Finding enough material isn’t Jennie K. Mayer’s problem. Sitting in an office at Bellevue College, with stacks of chemistry books that reach to the ceiling, Ms. Mayer says she and her colleagues are not overly concerned about choosing a text for the “Introduction to Chemistry” course. “A lot of publishers have approached us and have offered e-books for less than $30 a quarter,” she says. “They pretty much teach the same thing.”
Her concern is that chemistry students at this level need supplemental materials to explain basic science concepts. That means plodding through the dizzying array of information out there. A single instructor, particularly a harried adjunct, is unlikely to have the time to sort through the good and the bad, much less to test experiments that just might blow up the lab. So Ms. Mayer and her chemistry colleagues want to build a course with added material that is as much for the instructor as for the student.
On one day this past November, the team was writing the module on kinetic molecular theory. This is a particular challenge, Ms. Mayer said. Many of their students lack a fundamental understanding of how air pressure works. But she knows just what experiment will make it clear. Ms. Mayer typed “egg in a bottle” into Google. Up popped dozens of links to odd but strangely compelling YouTube videos of amateur and professional scientists’ demonstrating how a change in atmospheric pressure can force a hard-boiled egg to squeeze through a narrow-necked glass bottle. That, she said, is something you can’t show in a textbook.
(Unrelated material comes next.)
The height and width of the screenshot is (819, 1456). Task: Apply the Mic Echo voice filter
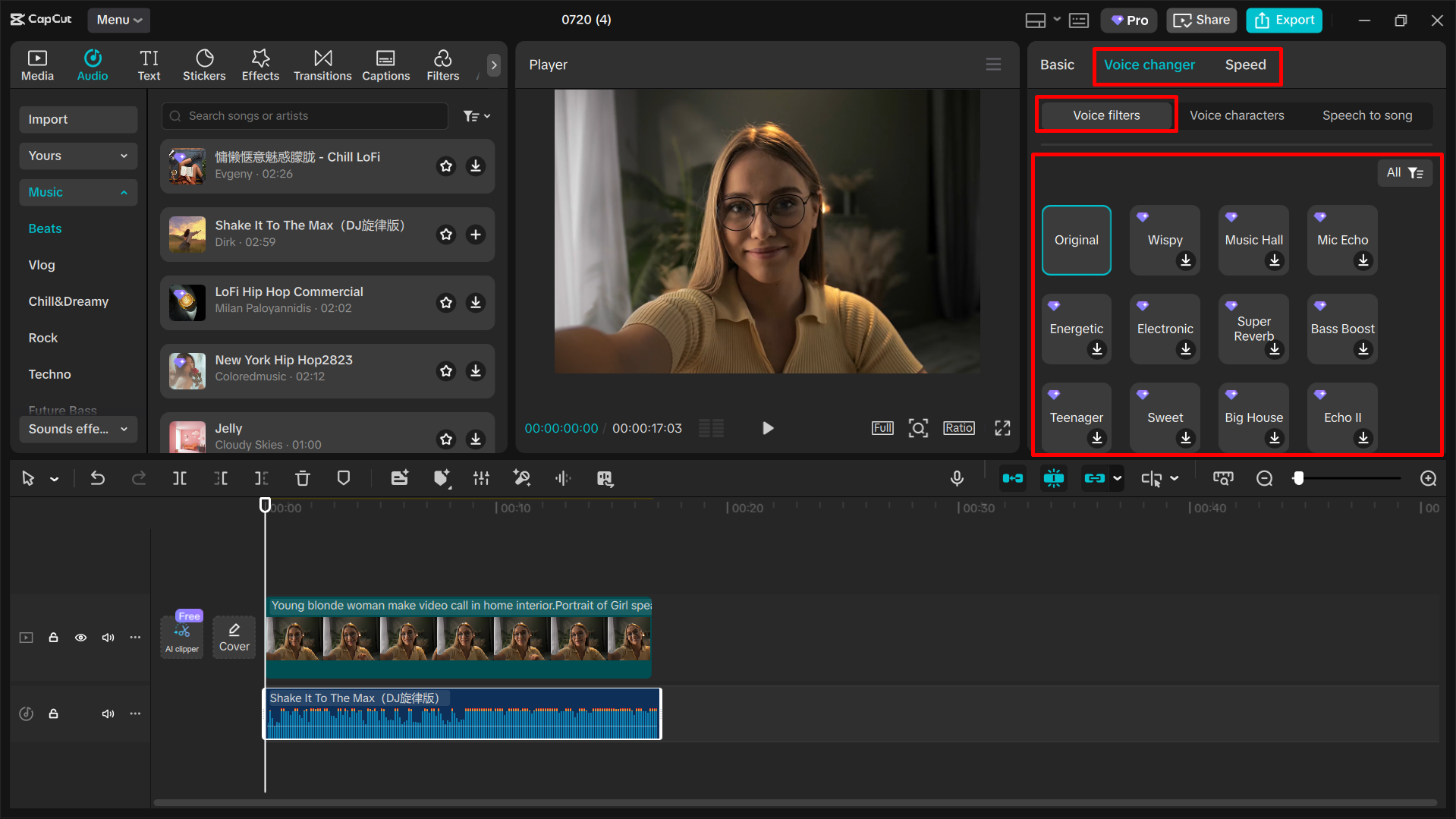pos(1341,240)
Mr. Green, of the state community-college board, says the Open Course Library is very much a work in progress, and may always be. Indeed, its success depends upon the academic community to continually review, revise, and improve the courses, and then post them back online for others. (The idea of freely sharing information, he concedes, might just be the more challenging cultural shift.)
But “getting there” is not in question, says Mr. Green. He says he’s been blunt with textbook publishers and has encouraged them to get on board if they can.
“You saw what happened with Craigslist and newspapers,” he says, referring to the free classified advertising that has helped force some newspapers out of business and required others to reinvent themselves. “We are going to get there with or without you.”